:: PROBLEM TO WORK ON ::
Report each line of the entries below that has the word "click" in it.

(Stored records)
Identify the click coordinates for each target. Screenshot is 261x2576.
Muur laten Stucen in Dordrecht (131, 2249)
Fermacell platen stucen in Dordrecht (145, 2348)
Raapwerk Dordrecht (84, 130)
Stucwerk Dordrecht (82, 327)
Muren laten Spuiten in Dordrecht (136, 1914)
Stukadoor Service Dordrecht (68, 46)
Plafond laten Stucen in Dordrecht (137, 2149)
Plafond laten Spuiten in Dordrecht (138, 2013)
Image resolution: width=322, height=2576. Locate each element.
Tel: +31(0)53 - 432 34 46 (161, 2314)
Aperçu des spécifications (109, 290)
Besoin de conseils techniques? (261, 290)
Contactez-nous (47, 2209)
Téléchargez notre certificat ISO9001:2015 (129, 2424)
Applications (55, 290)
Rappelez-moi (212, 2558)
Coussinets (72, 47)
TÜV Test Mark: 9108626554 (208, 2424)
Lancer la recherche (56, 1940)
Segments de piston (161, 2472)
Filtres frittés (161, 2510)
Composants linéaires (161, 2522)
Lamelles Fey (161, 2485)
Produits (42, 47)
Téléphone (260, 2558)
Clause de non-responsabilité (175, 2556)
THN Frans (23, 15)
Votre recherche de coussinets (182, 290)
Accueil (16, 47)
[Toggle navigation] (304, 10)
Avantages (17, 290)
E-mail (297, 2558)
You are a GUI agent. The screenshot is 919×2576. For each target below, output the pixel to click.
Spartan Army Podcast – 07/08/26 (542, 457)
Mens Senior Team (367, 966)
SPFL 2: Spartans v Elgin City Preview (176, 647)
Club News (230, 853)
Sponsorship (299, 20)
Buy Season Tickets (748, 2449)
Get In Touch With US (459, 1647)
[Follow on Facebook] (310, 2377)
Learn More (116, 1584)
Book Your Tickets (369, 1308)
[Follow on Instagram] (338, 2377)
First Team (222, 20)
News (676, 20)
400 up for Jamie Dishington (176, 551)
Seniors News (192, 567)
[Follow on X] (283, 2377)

:: RESULT ::
Identify the click coordinates for each target. Screenshot is 261x2576.
You are a GUI agent. The screenshot is 919×2576. For each target below, output the pixel to click.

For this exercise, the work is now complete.